Detection of Gravitational Lensing in the Cosmic Microwave Background
Kendrick M. Smith, Oliver Zahn, Olivier Dore
TL;DR
This paper provides the first robust cross-correlation detection of gravitational lensing of the CMB by large-scale structure, using a quadratic estimator to reconstruct the CMB lensing potential from WMAP data and cross-correlating it with the NVSS galaxy catalog. The method emphasizes inverse-variance filtering, a three-point lensing-bispectrum approach, and a curl-null test to control systematics, achieving 3.4σ significance once systematic uncertainties are included. Extensive handling of NVSS and WMAP systematics—especially declination-gradient marginalization, beam effects, and point-source/bispectrum contamination—enables a robust measurement of the cross-power spectrum C_ℓ^{φg}. The result validates the CMB lensing framework and sets the stage for precise cosmological constraints from upcoming, higher-sensitivity CMB surveys.
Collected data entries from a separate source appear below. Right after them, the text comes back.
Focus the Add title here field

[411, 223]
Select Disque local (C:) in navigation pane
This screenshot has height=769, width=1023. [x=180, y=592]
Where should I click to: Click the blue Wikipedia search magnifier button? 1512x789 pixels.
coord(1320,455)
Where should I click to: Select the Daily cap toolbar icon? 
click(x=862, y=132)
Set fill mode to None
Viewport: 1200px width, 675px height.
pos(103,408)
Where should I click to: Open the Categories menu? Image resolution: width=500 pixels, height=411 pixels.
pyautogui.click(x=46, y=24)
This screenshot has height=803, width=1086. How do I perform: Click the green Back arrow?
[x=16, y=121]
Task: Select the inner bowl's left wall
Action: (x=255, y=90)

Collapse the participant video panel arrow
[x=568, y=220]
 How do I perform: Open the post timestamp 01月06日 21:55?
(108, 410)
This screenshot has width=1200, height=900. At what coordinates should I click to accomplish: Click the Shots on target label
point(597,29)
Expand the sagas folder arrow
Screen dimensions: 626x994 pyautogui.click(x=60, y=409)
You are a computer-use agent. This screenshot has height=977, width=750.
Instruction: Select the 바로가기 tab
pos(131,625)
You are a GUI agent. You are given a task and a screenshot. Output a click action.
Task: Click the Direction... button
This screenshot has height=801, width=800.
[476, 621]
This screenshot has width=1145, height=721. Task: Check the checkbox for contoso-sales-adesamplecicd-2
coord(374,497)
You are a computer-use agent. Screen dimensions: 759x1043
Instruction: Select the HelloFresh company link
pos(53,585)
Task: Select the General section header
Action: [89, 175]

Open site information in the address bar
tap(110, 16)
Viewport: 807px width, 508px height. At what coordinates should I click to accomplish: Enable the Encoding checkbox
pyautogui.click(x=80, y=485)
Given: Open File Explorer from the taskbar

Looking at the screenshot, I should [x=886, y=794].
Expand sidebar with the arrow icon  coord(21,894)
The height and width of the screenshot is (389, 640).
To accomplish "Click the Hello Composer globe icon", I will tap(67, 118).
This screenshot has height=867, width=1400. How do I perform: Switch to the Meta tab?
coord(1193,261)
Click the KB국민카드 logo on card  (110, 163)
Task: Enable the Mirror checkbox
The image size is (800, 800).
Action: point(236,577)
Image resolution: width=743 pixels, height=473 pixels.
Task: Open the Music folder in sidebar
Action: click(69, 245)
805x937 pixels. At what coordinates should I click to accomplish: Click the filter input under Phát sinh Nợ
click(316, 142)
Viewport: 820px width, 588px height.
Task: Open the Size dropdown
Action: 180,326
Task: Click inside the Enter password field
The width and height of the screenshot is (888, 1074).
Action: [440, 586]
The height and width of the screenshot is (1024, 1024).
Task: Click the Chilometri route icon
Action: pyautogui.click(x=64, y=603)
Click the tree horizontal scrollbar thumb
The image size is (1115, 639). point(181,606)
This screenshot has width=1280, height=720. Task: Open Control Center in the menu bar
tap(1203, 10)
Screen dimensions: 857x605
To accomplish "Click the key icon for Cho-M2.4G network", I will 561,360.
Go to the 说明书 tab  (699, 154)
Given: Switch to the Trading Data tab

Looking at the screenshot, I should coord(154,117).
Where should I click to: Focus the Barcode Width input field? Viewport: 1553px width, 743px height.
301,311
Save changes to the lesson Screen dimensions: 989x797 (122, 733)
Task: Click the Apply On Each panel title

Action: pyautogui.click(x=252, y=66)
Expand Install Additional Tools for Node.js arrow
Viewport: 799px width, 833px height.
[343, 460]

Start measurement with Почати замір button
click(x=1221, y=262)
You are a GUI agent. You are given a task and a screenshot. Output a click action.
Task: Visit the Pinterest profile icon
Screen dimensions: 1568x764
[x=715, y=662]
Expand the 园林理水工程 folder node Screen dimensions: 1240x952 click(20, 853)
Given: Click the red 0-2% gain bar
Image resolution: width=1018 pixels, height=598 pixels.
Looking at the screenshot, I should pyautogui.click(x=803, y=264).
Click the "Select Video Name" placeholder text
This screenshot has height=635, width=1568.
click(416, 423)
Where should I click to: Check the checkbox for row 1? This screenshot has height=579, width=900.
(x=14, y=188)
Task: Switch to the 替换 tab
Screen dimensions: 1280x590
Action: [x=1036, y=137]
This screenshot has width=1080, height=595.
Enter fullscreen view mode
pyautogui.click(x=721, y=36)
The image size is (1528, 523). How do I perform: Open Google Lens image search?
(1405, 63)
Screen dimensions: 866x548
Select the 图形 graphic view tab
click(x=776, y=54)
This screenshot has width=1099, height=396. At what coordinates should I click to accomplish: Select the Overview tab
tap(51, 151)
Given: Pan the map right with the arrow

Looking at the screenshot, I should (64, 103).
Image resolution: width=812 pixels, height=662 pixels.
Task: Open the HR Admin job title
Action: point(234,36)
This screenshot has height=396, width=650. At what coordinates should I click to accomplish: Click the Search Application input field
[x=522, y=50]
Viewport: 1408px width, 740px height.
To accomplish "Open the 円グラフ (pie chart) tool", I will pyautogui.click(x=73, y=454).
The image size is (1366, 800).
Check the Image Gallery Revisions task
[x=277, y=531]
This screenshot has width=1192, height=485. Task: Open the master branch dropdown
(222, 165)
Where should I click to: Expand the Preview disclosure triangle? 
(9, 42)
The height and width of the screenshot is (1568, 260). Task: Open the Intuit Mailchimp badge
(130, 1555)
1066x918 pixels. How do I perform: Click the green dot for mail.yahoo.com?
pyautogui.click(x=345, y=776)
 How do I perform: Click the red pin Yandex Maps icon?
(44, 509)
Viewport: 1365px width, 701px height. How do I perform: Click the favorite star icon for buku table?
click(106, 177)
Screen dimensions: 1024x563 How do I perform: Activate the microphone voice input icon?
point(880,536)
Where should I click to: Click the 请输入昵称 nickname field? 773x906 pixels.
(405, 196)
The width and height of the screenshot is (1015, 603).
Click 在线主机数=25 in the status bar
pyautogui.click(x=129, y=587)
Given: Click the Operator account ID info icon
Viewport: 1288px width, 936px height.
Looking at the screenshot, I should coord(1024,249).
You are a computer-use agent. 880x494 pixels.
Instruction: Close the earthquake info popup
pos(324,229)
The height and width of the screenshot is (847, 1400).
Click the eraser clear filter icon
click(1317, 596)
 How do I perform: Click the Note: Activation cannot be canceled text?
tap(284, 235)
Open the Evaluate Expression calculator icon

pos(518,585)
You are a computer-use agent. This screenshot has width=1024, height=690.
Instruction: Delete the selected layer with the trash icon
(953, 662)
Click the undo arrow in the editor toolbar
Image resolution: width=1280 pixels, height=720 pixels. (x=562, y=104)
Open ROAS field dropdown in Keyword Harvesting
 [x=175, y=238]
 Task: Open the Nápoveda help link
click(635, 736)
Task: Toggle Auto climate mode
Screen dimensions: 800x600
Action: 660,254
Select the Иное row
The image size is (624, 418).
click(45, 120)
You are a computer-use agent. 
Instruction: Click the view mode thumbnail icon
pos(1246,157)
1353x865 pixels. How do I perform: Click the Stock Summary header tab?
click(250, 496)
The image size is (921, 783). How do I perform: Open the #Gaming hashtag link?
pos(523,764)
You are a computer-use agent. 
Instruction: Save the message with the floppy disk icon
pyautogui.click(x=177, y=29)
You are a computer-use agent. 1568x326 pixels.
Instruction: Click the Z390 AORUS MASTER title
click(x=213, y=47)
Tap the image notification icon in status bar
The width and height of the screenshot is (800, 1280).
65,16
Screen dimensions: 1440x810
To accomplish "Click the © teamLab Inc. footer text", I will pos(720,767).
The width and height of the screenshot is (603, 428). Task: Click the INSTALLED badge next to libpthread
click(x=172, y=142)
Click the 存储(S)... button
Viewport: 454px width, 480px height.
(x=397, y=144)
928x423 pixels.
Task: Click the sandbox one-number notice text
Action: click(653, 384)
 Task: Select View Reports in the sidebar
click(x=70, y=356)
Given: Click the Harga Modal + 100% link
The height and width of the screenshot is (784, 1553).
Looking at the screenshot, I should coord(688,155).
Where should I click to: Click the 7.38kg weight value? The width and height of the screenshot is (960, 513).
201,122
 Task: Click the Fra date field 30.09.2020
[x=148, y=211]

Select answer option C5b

The work also demonstrates the practicality of data-driven, optimal estimators for higher-order CMB statistics in the presence of realistic instrumental and astrophysical systematics.
Abstract
Gravitational lensing of the cosmic microwave background (CMB), a long-standing prediction of the standard cosmolgical model, is ultimately expected to be an important source of cosmological information, but first detection has not been achieved to date. We report a 3.4 sigma detection, by applying quadratic estimator techniques to all sky maps from the Wilkinson Microwave Anisotropy Probe (WMAP) satellite, and correlating the result with radio galaxy counts from the NRAO VLA Sky Survey (NVSS). We present our methodology including a detailed discussion of potential contaminants. Our error estimates include systematic uncertainties from density gradients in NVSS, beam effects in WMAP, Galactic microwave foregrounds, resolved and unresolved CMB point sources, and the thermal Sunyaev-Zeldovich effect.